**TEXT BLOCK**
- Opening Delimiter -
4. Getting your way is usually not as important as finding a way to work together.
I can be a bit of a know-it-all. There, I said it. It's really not my intention to be hurtful or brash with people I love. It's just that a lifetime of experience has taught me that in most areas, at most times, I am right about most things. What shocked me several years into my marriage, though, was the realization that the more "right" I was, the more discontented my husband and I were as a couple. See, oddly enough, throughout his life Genoveso has been under the misguided impression that he's right most of the time (go figure!). So we'd lock horns -- often. That is, until I learned a few things.

Namely, that when it comes to certain disagreements, there is no right or wrong -- there is simply your way of looking at things and your husband's. "I used to be very black-and-white earlier in our marriage," says Lindy Vincent, 38, who lives in Minneapolis . "Now I see that I'm not all right and my husband is not all wrong. There's more gray in life than I thought, and that's taught me patience and the value of compromise."
- Closing Delimiter -
Dataset items:
- Opening Delimiter -
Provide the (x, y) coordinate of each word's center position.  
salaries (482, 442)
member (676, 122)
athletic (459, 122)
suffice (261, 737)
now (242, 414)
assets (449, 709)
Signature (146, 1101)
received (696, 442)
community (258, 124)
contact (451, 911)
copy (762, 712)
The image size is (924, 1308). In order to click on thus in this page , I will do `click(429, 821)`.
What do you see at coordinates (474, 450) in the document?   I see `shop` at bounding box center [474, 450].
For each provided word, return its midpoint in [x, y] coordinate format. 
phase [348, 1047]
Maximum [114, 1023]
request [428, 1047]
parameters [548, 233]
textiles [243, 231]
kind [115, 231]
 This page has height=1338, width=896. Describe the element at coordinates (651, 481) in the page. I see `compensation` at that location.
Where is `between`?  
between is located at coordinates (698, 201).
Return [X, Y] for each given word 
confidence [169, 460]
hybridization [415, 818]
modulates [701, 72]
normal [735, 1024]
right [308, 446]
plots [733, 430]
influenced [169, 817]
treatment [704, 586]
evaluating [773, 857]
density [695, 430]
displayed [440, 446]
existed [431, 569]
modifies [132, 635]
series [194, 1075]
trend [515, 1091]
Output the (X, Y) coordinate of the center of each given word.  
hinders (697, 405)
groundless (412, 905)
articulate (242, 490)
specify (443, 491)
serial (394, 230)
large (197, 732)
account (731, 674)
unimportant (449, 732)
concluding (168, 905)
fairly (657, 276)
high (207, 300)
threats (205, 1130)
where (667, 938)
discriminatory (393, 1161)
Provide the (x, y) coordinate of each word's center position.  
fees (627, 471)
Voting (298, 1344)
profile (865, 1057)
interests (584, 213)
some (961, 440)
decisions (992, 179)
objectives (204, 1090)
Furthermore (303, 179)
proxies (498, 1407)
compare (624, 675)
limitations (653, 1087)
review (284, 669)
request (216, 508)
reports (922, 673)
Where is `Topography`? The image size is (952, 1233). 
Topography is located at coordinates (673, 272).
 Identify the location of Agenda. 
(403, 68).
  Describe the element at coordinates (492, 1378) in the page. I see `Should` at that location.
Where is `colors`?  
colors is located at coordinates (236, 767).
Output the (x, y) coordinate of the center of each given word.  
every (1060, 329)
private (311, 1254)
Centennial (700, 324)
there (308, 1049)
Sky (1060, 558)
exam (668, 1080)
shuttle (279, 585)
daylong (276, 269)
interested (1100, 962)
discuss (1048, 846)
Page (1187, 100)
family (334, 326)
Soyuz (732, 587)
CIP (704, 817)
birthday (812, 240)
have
- Closing Delimiter -
**THINGS TO DO**
1: Answer from the marriage passage:
(a) What is the husband's name?
(b) How old is Lindy Vincent?
(c) In what city does Lindy Vincent live?
2: Write out everything in the marriage passage from "4. Getting your" down to "a few things.", swapping "know-it-all" for "perfectionist".

**PER-TASK OUTPUTS**
1:
(a) Genoveso
(b) 38
(c) Minneapolis

2:
4. Getting your way is usually not as important as finding a way to work together.
I can be a bit of a perfectionist. There, I said it. It's really not my intention to be hurtful or brash with people I love. It's just that a lifetime of experience has taught me that in most areas, at most times, I am right about most things. What shocked me several years into my marriage, though, was the realization that the more "right" I was, the more discontented my husband and I were as a couple. See, oddly enough, throughout his life Genoveso has been under the misguided impression that he's right most of the time (go figure!). So we'd lock horns -- often. That is, until I learned a few things.